Florita pronto mostró cualidades muy valiosas como el orden y la limpieza, además del respeto hacia todos, fueran señores, señoras o niños. Todos le llamaban cariñosamente Florita la Manca y ella sonreía, no se enojaba. A pesar de su limitación, era muy rápida y entusiasta para aprender lo que se le enseñaba. Así, en las casas donde había estado, le recompensaban con algo de dinero cuando se iba otra. Al cumplir diez años de vivir en el pueblo, las autoridades consideraron que Florita ya era ciudadana de ahí y decidieron donarle una pequeña porción de terreno en la que ella, con lo que había guardado, hizo la vivienda, donde a partir de ese momento, viviría sola.

Una vez que tuvo su propiedad empezó a comprar aves de corral gallinas, pollitos, guajolotes y también un precioso borrego muy blanco. Un día corriendo para alcanzarlo se cayó, lesionándose la pierna. Estuvo varios días en cama, todos se preocuparon por ella, así que durante ese tiempo no le faltó la comida y tampoco a sus animalitos. De su curación se hizo cargo Manuelita. Le aplicó pencas de maguey asadas y también aceite, así Florita se recuperó para continuar trabajando en las casas.

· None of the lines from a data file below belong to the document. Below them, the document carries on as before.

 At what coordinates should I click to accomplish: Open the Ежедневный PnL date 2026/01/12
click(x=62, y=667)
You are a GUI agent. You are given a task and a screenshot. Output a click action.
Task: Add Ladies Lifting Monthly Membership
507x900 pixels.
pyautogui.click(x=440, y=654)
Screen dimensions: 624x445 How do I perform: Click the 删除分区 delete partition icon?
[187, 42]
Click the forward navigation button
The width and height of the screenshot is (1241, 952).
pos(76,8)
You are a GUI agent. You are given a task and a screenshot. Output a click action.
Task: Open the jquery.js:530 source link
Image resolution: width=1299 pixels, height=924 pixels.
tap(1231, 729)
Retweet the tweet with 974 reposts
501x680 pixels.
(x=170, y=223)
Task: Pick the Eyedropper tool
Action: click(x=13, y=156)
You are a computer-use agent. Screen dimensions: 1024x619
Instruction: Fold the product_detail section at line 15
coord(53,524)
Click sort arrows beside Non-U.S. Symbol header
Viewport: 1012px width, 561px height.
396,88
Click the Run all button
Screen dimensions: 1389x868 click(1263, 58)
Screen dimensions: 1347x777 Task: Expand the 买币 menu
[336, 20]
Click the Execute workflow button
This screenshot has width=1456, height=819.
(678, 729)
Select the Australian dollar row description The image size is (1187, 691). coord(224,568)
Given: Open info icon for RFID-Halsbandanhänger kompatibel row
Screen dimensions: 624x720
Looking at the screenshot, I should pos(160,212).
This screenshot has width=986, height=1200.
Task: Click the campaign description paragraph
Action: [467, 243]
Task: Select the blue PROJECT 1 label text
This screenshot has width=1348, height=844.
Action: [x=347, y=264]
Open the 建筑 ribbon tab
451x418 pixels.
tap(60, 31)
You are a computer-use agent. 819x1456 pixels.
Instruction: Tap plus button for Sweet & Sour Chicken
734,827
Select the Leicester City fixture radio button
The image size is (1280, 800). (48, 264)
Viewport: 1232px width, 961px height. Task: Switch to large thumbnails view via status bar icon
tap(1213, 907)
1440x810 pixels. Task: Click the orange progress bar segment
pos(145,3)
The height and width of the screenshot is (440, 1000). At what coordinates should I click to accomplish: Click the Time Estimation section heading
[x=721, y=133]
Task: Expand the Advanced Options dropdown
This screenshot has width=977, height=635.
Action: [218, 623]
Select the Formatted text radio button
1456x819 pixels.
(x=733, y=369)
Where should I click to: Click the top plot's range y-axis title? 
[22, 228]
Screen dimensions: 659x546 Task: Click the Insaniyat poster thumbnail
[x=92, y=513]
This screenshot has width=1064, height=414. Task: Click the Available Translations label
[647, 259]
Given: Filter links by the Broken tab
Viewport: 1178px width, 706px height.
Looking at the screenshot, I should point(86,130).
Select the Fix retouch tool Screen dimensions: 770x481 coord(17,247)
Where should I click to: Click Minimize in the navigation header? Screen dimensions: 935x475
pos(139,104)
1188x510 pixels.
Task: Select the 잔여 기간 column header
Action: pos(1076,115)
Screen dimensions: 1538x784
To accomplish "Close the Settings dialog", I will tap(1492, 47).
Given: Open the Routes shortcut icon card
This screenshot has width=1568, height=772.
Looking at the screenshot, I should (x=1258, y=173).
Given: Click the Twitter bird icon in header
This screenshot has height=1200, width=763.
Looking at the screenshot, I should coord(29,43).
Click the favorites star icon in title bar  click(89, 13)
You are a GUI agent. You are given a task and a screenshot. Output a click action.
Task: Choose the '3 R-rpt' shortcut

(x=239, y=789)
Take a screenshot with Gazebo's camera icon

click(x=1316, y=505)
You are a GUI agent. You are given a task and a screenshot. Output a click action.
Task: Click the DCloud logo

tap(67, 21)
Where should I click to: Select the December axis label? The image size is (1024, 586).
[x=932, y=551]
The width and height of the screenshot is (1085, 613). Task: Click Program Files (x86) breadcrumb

Pasaron los años y cuando ella contaba con sus treinta y tantos, un señor viudo, llamado Cirilo -quién tenía dos hijos, Humberto y Felipa- se casó con ella. La vida le cambio a quién ahora ya formaba parte de una familia con dos niños, a los que quiere como si fueran sus propios hijos. Con ellos vive contenta, aunque el trabajo ha aumentado, tiene una familia que atender, además de su propia casa donde están sus plantas y animales.

Humberto tiene 12 años y Felipa 9, así que ellos la ayudan. Cirilo, su esposo, es campesino y se la pasa en sus terrenos todos los días, menos domingo.

Todo va muy bien, pero un día, un toro le da a Cirilo una cornada en el estómago. Como pueden, lo llevan con el médico de Yolomécatl. Ahí se queda varios días, pero no se puede recuperar y fallece. Así es que ahora Florita es viuda, con dos niños a su cargo, a los que tiene que alimentar, y además, educar.

 

“Ella, a pesar de su limitación, era muy rápida y entusiasta para aprender lo que se le enseñaba”.